The film is more a study of Paul than of Jeanne, but Maria Schneider nonetheless turns in a strong performance and manages to keep pace with Brando in every scene. She sells every hard-to-swallow action her character engages in, save for the last one—her surprising move in the finale plays well on a symbolic level but isn't very convincing on a practical one.
Last Tango in Paris arrives on Blu-ray sporting a modest 1.85:1 transfer; a considerable improvement over previous standard-def prints of the film but still far from reference material. The image is frequently soft and looks a little grimy from time to times, so detail isn't exactly dazzling. Even so, there are very few scratches or flecks, the warm color palette is free of bleeding, natural grain has been left intact and flesh tones are mostly warm and natural. The audio is decent enough, though MGM has opted to stick with the original mono sound (though the track is lossless, which is nice). Most of the dialogue is clean (a few lines sound muffled here and there), while the inventive score (which is accessible and melodic but manages to complete avoid commenting directly on the scenes we're watching) comes through with striking clarity. Sound design is very minimal. The only supplement included is a theatrical trailer.
The Rebuttal Witnesses
The film's exploration of sexuality is one of its most controversial elements, and it's certainly easy to understand way—the infamous "butter" scene and the scene accompanied by Marlon Brando's "pig" monologue are still startling even by today's standards. While I think the film earns the right to depict these scenes and is genuinely working to explore misogyny rather than feed it, the movie's use of nudity undercuts these intentions. Schneider is frequently naked or partially naked in the film and is often shot in a leering, near-pornographic manner. Meanwhile, Brando remains fully clothed most of the time. In the few scenes where he does disrobe, Bertolucci ensures that we're never exposed to any of his naughty bits. Not that I'm particularly eager to see Little Marlon Brando, but the film's hypocrisy in this area is striking (Brando reportedly didn't want to do any nude scenes due to, um, shrinkage issues).

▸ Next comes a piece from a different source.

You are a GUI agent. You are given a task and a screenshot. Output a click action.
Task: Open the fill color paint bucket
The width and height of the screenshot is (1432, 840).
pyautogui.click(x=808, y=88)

Additionally, the entire subplot involving Jeanne's boyfriend Tom is a bust; a would-be meta-commentary in which Tom is attempting to involve Jeanne in a film he's making. Like the film's conclusion, the plot works on a symbolic level but is wooden and unconvincing otherwise. These moments lack the power of the scenes Brando and Schneider share together, and often seem like they belong in a different movie.

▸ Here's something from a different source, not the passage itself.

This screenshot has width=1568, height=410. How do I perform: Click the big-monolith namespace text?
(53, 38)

Finally, I'm very disappointed that this release doesn't come with any bonus features. Whatever you may think of it, this is an important, controversial film which practically demands discussion and analysis. That we're handed nothing more than a trailer for the film is a huge letdown. MGM really dropped the ball on this one.
Though this Blu-ray release doesn't exactly offer much incentive to upgrade, Last Tango in Paris remains a compelling, occasionally haunting film. While it falls short of being a masterpiece, at times it's nothing short of masterful.